[Opening Available records section]

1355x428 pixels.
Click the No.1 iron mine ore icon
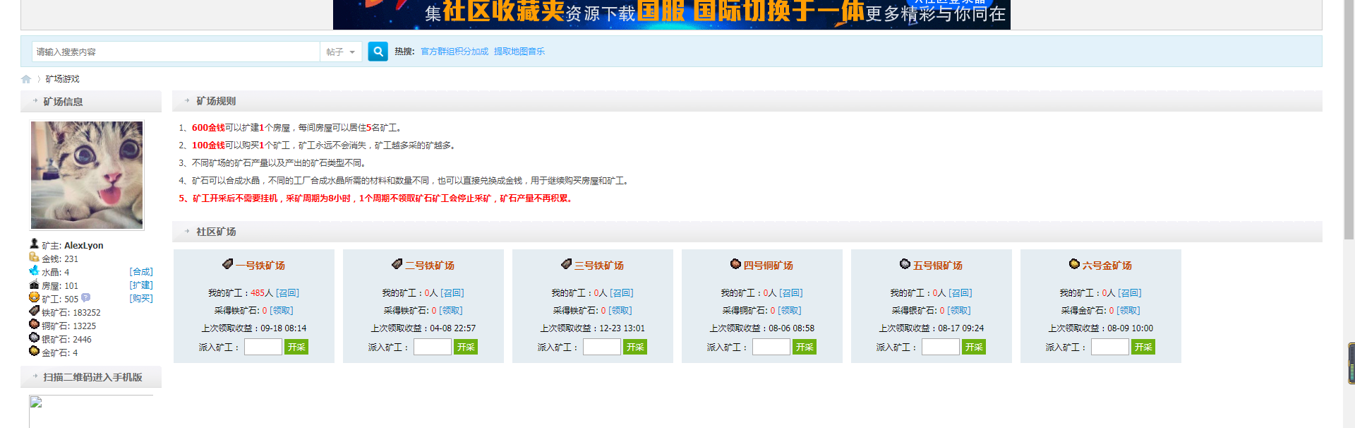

[Closing Available records section]
[Opening Available records section]

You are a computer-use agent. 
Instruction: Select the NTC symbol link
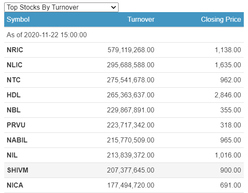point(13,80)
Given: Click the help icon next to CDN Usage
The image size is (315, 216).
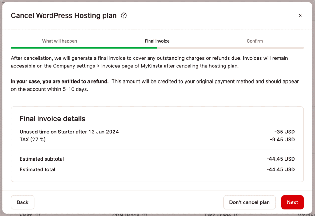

[Closing Available records section]

Exercise prompt: From the data above, copy each line that holds "icon".

Reply to the exercise:
Click the No.1 iron mine ore icon
Given: Click the help icon next to CDN Usage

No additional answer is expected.